Deconstructing the Production of Knowledge on the Kurds and Kurdistan

2026.01.28

Project representative:
Mostafa Khalili(Program-specific Assistant Professor/Center for Southeast Asian Studies/Hakubi Center)

Collaborating researchers and co-researchers:
・Mashuq Kurt(Associate Professor/Royal Holloway/University of London)
・Akihiko Yamaguchi(Professor/Faculty of Global Studies/Sophia University)
・Yasuyuki Matsunaga(Professor/Foreign Studies/Graduate School of Global Studies/The University of Tokyo)
・Abdurrahman Gülbeyaz(Associate Professor/Faculty of Multicultural Sociology/Nagasaki University)
・Tatsuya Abe(Doctoral Student/Faculty of Global Studies/Sophia University)

Introducing this project

This project explored how knowledge about the Kurds, a large ethnic group without a nation-state, has been produced, shared, and shaped across different societies.

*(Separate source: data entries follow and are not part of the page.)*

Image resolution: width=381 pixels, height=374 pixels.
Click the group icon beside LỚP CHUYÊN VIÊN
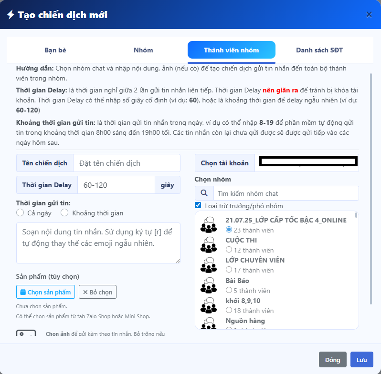(x=209, y=265)
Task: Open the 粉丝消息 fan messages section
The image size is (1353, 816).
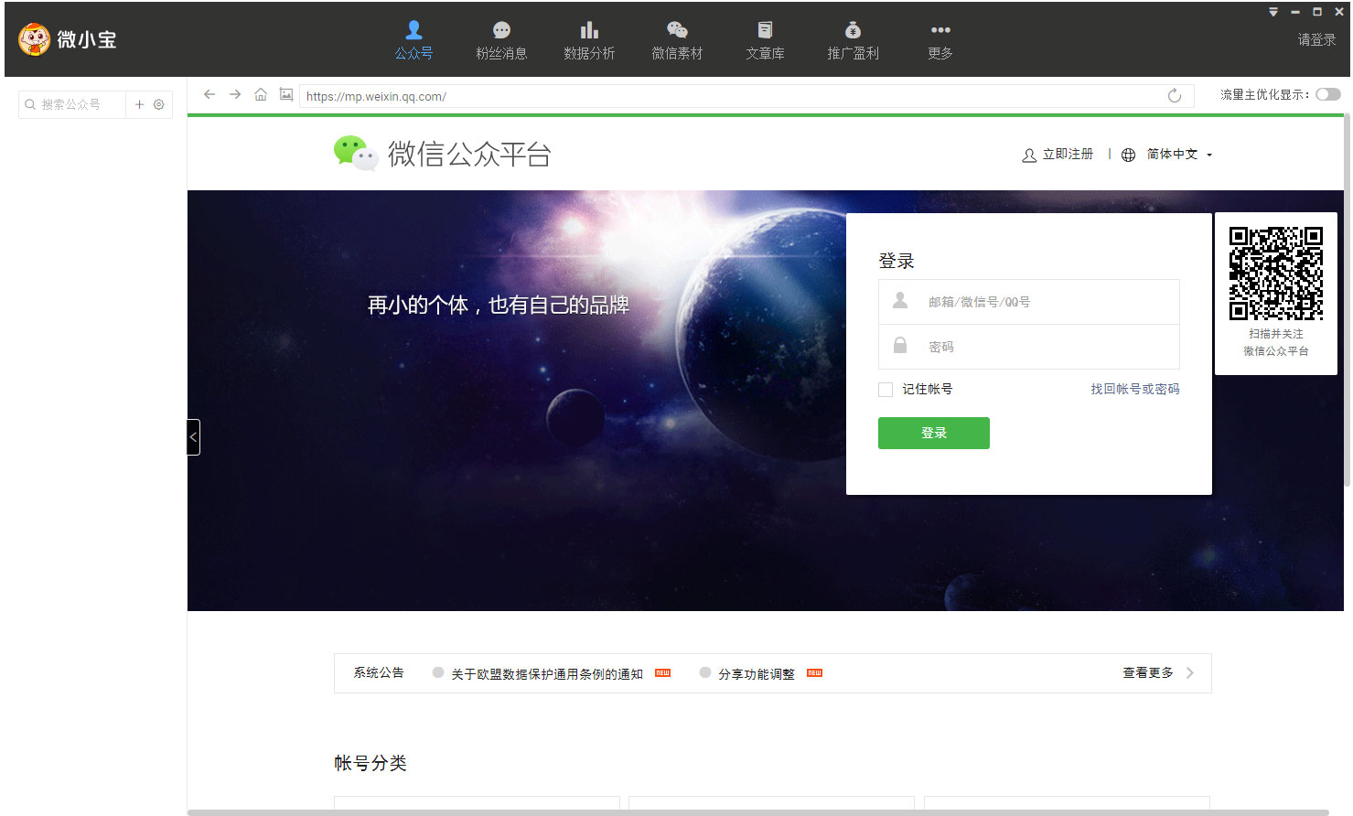Action: [x=501, y=41]
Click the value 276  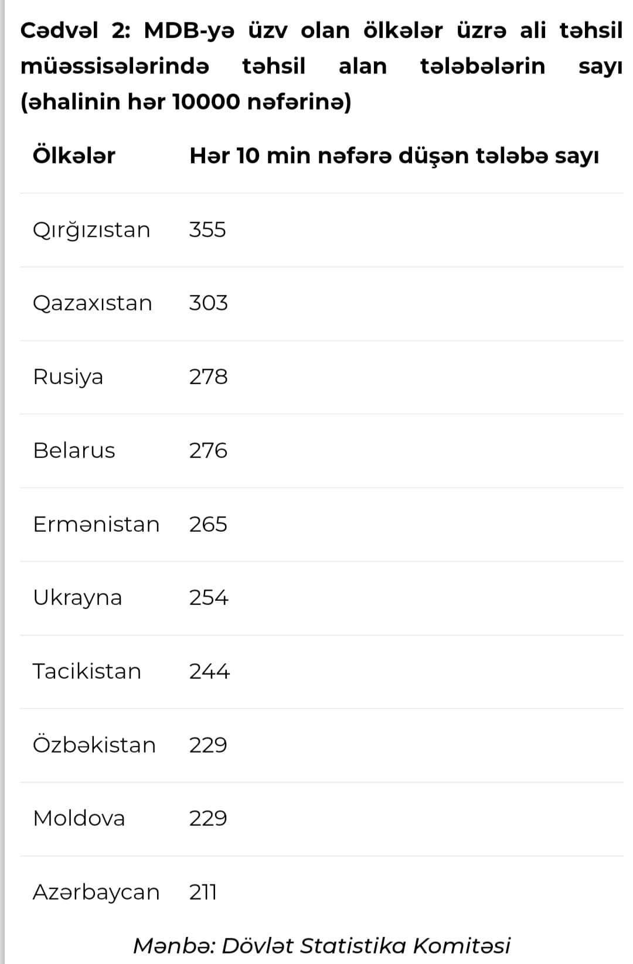[x=208, y=450]
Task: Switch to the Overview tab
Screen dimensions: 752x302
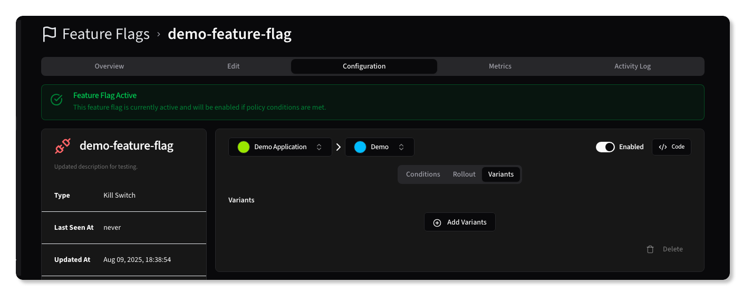Action: click(109, 66)
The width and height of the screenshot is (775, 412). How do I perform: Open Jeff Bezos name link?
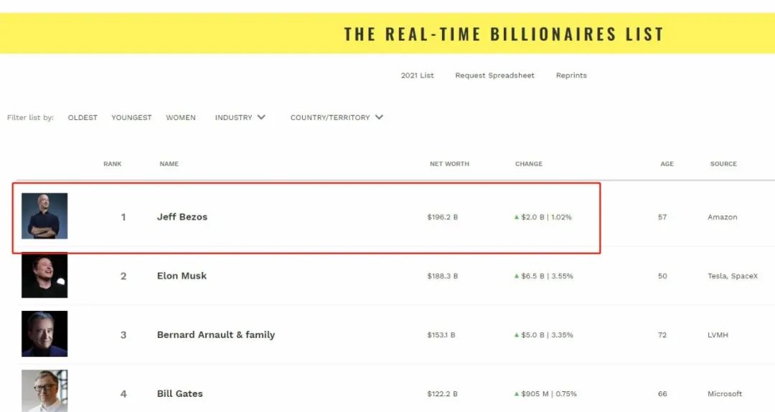click(182, 217)
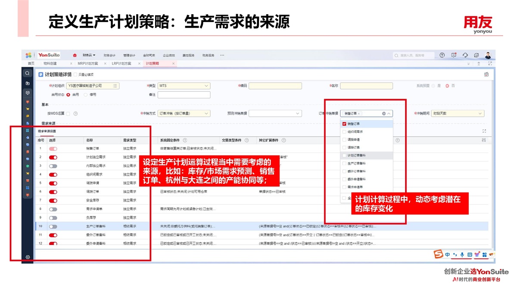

It focused on how history, politics, and power influence the way the Kurds and the region known as Kurdistan (which includes parts of Iraq, Iran, Turkey, and Syria) have been studied in both Western and non-Western academic settings. Many existing studies on the Kurds have been shaped by colonial ideas or government narratives. This project asked an important question: Can countries outside the West, like Japan, offer new and more balanced ways of studying and understanding Kurdish society?

To explore this, an international workshop was held at Kyoto University in November 2024 under the title “Decolonial Turn and Methodological Challenges in Kurdish Studies.” The event brought together researchers from Japan, Europe, and the Middle East. Discussions focused on how political power and academic traditions influence research, and how to rethink these frameworks to create fairer, more inclusive studies of minority groups like the Kurds.

As part of the project, a public lecture was held at Tokyo University of Foreign Studies, where Dr. Mashuq Kurt (Royal Holloway, University of London) presented research on youth radicalization and political violence in border regions between Turkey and Syria. In October 2024, a special CSEAS Eurasia Seminar on Kurdish politics during the Cold War was also held. Dr. Siarhei Bohdan (Hokkaido University / University of Regensburg) and Dr. Angelika Pobedonostseva (Saint-Petersburg State University) discussed Kurdish guerrilla movements and Soviet Kurdish policies in Armenia and Azerbaijan, based on rare archival materials and interviews.

Through these events, the project promoted open academic exchange and encouraged new international collaboration by helping to reshape how scholars think about Kurdish identity and knowledge production in the modern world.